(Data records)
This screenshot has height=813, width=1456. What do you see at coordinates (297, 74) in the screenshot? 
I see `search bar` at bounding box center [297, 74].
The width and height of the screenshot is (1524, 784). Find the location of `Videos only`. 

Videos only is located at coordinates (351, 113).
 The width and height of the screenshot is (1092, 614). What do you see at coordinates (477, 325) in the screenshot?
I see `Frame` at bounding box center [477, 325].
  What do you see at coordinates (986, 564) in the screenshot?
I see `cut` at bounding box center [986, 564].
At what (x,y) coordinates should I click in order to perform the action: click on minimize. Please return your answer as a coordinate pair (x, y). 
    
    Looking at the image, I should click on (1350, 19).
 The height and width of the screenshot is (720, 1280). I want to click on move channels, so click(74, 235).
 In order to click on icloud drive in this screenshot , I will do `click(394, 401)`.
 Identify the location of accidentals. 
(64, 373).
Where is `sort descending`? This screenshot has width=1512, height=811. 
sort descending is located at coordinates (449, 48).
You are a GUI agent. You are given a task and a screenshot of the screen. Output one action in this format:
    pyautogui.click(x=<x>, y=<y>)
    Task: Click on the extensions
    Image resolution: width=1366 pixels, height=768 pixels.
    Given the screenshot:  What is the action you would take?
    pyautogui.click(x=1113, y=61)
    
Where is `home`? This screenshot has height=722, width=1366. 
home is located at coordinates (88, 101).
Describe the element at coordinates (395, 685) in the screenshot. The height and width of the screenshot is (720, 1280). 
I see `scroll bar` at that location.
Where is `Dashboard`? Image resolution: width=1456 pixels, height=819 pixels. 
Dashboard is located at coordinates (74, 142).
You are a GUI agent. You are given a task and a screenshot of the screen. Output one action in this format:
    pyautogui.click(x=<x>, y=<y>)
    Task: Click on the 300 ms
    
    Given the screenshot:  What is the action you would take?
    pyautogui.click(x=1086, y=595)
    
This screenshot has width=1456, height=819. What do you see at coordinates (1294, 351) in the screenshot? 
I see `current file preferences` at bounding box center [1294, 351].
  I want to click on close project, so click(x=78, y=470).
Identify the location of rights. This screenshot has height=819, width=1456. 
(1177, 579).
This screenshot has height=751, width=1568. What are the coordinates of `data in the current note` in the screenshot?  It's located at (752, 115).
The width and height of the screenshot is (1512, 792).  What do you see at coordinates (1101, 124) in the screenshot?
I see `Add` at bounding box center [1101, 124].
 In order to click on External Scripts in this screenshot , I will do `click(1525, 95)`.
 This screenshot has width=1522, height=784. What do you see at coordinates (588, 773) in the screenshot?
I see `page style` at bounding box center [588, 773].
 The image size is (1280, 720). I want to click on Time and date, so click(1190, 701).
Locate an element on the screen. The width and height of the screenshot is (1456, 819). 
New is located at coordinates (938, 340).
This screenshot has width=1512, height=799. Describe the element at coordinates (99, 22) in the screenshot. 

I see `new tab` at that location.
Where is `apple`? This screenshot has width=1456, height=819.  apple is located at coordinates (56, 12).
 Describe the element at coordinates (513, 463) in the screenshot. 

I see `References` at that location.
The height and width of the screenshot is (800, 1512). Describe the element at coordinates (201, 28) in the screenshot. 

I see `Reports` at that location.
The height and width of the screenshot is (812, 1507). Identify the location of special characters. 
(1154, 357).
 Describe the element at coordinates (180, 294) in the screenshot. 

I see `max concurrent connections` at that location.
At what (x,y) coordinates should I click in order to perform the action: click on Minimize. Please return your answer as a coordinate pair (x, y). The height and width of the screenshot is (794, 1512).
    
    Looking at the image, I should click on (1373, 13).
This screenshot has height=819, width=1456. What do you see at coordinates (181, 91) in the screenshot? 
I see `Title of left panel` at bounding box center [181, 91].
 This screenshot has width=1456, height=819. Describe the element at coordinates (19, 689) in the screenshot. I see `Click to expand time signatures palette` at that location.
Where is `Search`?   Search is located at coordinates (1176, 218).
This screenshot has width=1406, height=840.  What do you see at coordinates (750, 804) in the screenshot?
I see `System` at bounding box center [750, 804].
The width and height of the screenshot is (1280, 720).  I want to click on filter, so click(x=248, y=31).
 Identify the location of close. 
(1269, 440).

→ **WHAT THE EXERCISE ASKS**:
Return the lines of the records exactly as they are, starting at the line containing "Describe the element at coordinates (180, 294)" and ending with the line containing "coordinates (1176, 218).".

→ **EXERCISE RESULT**:
 Describe the element at coordinates (180, 294) in the screenshot. 

I see `max concurrent connections` at that location.
At what (x,y) coordinates should I click in order to perform the action: click on Minimize. Please return your answer as a coordinate pair (x, y). The height and width of the screenshot is (794, 1512).
    
    Looking at the image, I should click on (1373, 13).
This screenshot has height=819, width=1456. What do you see at coordinates (181, 91) in the screenshot? 
I see `Title of left panel` at bounding box center [181, 91].
 This screenshot has width=1456, height=819. Describe the element at coordinates (19, 689) in the screenshot. I see `Click to expand time signatures palette` at that location.
Where is `Search`?   Search is located at coordinates (1176, 218).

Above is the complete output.